__REQUIRED WORK__
Exact copies of all the records are to be printed.

__RECORDS SHOWN__
== Segment start ==
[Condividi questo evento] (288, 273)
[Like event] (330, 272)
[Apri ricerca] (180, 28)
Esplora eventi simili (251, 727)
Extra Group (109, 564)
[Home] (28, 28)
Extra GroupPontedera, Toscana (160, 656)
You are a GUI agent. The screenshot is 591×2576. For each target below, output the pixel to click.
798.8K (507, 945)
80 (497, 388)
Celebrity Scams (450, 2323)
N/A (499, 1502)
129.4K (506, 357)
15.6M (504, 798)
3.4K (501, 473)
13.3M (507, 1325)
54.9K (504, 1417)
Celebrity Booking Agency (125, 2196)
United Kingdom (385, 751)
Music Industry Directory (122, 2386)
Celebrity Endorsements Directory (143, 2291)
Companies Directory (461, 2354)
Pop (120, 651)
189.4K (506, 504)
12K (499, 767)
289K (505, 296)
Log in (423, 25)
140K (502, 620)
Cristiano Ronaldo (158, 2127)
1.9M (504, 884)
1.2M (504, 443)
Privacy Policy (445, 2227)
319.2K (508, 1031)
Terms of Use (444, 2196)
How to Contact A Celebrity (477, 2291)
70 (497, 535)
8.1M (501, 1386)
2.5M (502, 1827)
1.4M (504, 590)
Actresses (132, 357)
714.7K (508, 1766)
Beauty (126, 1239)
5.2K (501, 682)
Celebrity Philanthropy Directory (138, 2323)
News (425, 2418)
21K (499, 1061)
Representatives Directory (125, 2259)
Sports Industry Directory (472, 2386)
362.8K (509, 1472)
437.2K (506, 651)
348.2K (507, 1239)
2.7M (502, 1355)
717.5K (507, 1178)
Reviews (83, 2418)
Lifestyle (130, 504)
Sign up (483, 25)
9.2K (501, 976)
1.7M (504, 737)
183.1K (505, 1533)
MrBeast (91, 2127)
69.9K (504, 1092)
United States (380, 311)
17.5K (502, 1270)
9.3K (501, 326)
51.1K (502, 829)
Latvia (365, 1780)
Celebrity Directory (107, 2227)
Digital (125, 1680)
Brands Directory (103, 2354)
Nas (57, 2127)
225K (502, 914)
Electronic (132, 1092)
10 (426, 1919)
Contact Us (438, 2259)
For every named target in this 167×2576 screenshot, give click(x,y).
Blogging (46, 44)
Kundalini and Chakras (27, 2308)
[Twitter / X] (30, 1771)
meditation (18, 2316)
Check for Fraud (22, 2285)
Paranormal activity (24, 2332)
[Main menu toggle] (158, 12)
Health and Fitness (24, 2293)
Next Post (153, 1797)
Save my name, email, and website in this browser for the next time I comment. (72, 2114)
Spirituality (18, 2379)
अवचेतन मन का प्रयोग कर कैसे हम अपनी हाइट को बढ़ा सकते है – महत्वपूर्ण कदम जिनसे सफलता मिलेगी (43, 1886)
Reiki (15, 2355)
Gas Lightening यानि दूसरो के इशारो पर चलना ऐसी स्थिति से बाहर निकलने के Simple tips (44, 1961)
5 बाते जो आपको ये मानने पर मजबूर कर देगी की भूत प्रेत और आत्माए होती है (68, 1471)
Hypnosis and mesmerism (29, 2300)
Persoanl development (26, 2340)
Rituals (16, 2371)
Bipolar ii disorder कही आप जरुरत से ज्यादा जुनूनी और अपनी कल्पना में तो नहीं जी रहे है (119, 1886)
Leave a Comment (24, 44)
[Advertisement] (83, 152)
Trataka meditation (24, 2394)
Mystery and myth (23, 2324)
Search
== Segment end ==
__ANSWER BOX__
[Condividi questo evento] (288, 273)
[Like event] (330, 272)
[Apri ricerca] (180, 28)
Esplora eventi simili (251, 727)
Extra Group (109, 564)
[Home] (28, 28)
Extra GroupPontedera, Toscana (160, 656)
You are a GUI agent. The screenshot is 591×2576. For each target below, output the pixel to click.
798.8K (507, 945)
80 (497, 388)
Celebrity Scams (450, 2323)
N/A (499, 1502)
129.4K (506, 357)
15.6M (504, 798)
3.4K (501, 473)
13.3M (507, 1325)
54.9K (504, 1417)
Celebrity Booking Agency (125, 2196)
United Kingdom (385, 751)
Music Industry Directory (122, 2386)
Celebrity Endorsements Directory (143, 2291)
Companies Directory (461, 2354)
Pop (120, 651)
189.4K (506, 504)
12K (499, 767)
289K (505, 296)
Log in (423, 25)
140K (502, 620)
Cristiano Ronaldo (158, 2127)
1.9M (504, 884)
1.2M (504, 443)
Privacy Policy (445, 2227)
319.2K (508, 1031)
Terms of Use (444, 2196)
How to Contact A Celebrity (477, 2291)
70 (497, 535)
8.1M (501, 1386)
2.5M (502, 1827)
1.4M (504, 590)
Actresses (132, 357)
714.7K (508, 1766)
Beauty (126, 1239)
5.2K (501, 682)
Celebrity Philanthropy Directory (138, 2323)
News (425, 2418)
21K (499, 1061)
Representatives Directory (125, 2259)
Sports Industry Directory (472, 2386)
362.8K (509, 1472)
437.2K (506, 651)
348.2K (507, 1239)
2.7M (502, 1355)
717.5K (507, 1178)
Reviews (83, 2418)
Lifestyle (130, 504)
Sign up (483, 25)
9.2K (501, 976)
1.7M (504, 737)
183.1K (505, 1533)
MrBeast (91, 2127)
69.9K (504, 1092)
United States (380, 311)
17.5K (502, 1270)
9.3K (501, 326)
51.1K (502, 829)
Latvia (365, 1780)
Celebrity Directory (107, 2227)
Digital (125, 1680)
Brands Directory (103, 2354)
Nas (57, 2127)
225K (502, 914)
Electronic (132, 1092)
10 (426, 1919)
Contact Us (438, 2259)
For every named target in this 167×2576 screenshot, give click(x,y).
Blogging (46, 44)
Kundalini and Chakras (27, 2308)
[Twitter / X] (30, 1771)
meditation (18, 2316)
Check for Fraud (22, 2285)
Paranormal activity (24, 2332)
[Main menu toggle] (158, 12)
Health and Fitness (24, 2293)
Next Post (153, 1797)
Save my name, email, and website in this browser for the next time I comment. (72, 2114)
Spirituality (18, 2379)
अवचेतन मन का प्रयोग कर कैसे हम अपनी हाइट को बढ़ा सकते है – महत्वपूर्ण कदम जिनसे सफलता मिलेगी (43, 1886)
Reiki (15, 2355)
Gas Lightening यानि दूसरो के इशारो पर चलना ऐसी स्थिति से बाहर निकलने के Simple tips (44, 1961)
5 बाते जो आपको ये मानने पर मजबूर कर देगी की भूत प्रेत और आत्माए होती है (68, 1471)
Hypnosis and mesmerism (29, 2300)
Persoanl development (26, 2340)
Rituals (16, 2371)
Bipolar ii disorder कही आप जरुरत से ज्यादा जुनूनी और अपनी कल्पना में तो नहीं जी रहे है (119, 1886)
Leave a Comment (24, 44)
[Advertisement] (83, 152)
Trataka meditation (24, 2394)
Mystery and myth (23, 2324)
Search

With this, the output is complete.